What if we're given two points $$p_1, p_2$$ and we want the line $$\ell$$ connecting them? To start with let's represent out points using ordinary coordinate vectors in $$x_1, x_2 \in \mathbb{R}^3$$. We can think of our line as starting at $$x_1$$, and proceeding in direction $$x_2 - x_1$$, so we obtain Plücker coordinates $\ell = ((x_2 - x_1) \times x_1, x_2-x_1) = (x_2 \times x_1, x_2 - x_1).$ But if you stare at this formula for a minute, and are familiar with wedge products, you may notice that this formula can be simplified to $$\ell = (x_2, 1) \wedge (x_1, 1).$$ Indeed, if we write each $$p_i$$ using homogeneous coordinates in $$\mathbb{R}^4$$, the equation becomes $\ell = p_2 \wedge p_1.$

### Planes in 3D

What about the plane $$P$$ passing through three points $$p_1, p_2, p_3$$? We can construct its homogeneous coordinates as $$P = *(p_1 \wedge p_2 \wedge p_3)$$, noting that $\langle P, p_i \rangle = p_1 \wedge p_2 \wedge p_3 \wedge p_i = 0,$ for each of our points $$p_i$$. Similarly, the plane passing through a point $$p$$ and a line $$\ell$$ is given by $$P = *(\ell \wedge p)$$.

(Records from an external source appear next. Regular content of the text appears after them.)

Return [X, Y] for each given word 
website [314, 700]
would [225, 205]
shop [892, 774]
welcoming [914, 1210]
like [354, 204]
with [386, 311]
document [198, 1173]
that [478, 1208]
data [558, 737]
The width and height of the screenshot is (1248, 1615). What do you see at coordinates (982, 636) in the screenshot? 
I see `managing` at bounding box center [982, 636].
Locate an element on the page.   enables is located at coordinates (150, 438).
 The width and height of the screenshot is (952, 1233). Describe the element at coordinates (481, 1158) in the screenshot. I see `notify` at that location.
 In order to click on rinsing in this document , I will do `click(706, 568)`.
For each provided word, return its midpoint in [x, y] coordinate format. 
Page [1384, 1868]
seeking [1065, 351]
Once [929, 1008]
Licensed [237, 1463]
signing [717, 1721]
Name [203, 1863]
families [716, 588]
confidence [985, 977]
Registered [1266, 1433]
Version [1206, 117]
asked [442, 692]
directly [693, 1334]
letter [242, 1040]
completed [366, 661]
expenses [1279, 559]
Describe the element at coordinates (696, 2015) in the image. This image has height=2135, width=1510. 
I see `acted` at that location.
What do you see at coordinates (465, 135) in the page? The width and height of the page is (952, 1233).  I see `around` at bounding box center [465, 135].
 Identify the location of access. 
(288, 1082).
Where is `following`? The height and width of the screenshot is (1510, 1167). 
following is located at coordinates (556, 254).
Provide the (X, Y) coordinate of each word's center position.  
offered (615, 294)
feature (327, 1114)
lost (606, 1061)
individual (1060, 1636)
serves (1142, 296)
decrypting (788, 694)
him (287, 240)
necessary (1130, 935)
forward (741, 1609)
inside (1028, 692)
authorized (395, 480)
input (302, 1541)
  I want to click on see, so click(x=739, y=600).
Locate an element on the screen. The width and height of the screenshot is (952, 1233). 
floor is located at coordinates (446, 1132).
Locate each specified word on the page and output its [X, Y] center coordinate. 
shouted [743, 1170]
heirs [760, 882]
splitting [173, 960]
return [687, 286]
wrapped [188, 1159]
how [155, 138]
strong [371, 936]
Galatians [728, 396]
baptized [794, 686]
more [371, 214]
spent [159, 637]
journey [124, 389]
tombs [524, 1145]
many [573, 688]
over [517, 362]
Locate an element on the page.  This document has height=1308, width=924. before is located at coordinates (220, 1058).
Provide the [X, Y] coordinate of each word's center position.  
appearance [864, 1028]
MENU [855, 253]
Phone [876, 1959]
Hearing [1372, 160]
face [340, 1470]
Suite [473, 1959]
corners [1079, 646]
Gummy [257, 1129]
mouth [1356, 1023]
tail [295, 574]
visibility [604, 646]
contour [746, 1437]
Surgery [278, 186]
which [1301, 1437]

This formula will help us determine when a line $$\ell$$ is contained in a plane $$P$$: the line $$\ell$$ lies in $$P$$ if there is some point $$p$$ such that $$P = *(\ell \wedge p)$$. Using another wedge product identity, we can write this equation as $$P = -\iota_{p^\flat} *\ell$$, which in turn is true if and only if $$P \wedge *\ell = 0$$.

### Intersecting planes in 3D

Now we can finally find the formula to intersect two planes in 3D. If we are given two planes $$P_1$$ and $$P_2$$, the line $$\ell$$ contained in their intersection must satisfy the equations \begin{aligned}P_1 \wedge *\ell &= 0,\\P_2 \wedge *\ell &= 0.\end{aligned} It turns out that this is precisely the system of equations that we solved above to find the intersection of lines in 2D, just written in exterior algebra! And, it has the same solution (written in exterior algebra): $$\ell = *(P_1 \wedge P_2)$$.

All that remains is to unpack all of the exterior algebra a formula in terms of more familiar vector algebra operations. Let's denote our planes as $$P_i = (n_i, d_i)$$. Then, as we saw above, their wedge product is given by $P_1 \wedge P_2 = (n_1 \times n_2, d_2 n_1 - d_1 n_2).$ Then the Hodge star simply swaps the components of this vectors, yielding $\ell = *(P_1 \wedge P_2) = (d_2 n_1 - d_1 n_2, n_1 \times n_2).$ Finally, we can use the formula from earlier to convert these Plücker coordinates into a point on our line and a direction. Putting everything together, the planes $$\langle n_1, x\rangle + d_1 = 0$$ and $$\langle n_2, x \rangle + d_2 = 0$$ intersect along the line $$r_o + t r_d$$, where \begin{aligned} r_d &:= n_1 \times n_2,\\ r_o &:= \frac {r_d \times(d_2n_1 - d_1n_2)} {\|r_d\|^2}. \end{aligned}

### A more symmetric form

I'll quickly note at the end that everything I covered here is arguably cleaner if you use exterior algebra from the beginning. Rather than representing both points and hyperplanes using vectors in $$\mathbb{R}^{n+1}$$, we can represent points as vectors in $$p \in \mathbb{R}^{n+1}$$ and hyperplanes as vectors in the dual space $$P \in \Lambda^n \mathbb{R}^{n+1}$$. And, rather than looking at the inner product between $$p$$ and $$P$$ (which is no longer well-defined), we can consider the primal-dual pairing $$\langle P, p\rangle = *(p \wedge P).$$ One nice aspect of version of the theory is that then our formula for the line $$\ell$$ between two points $$p_1, p_2$$ is always given by $$\ell = p_1 \wedge p_2$$, regardless of whether we are considering $$\mathbb{R}^2$$, $$\mathbb{R}^2$$, or $$\mathbb{R}^n$$.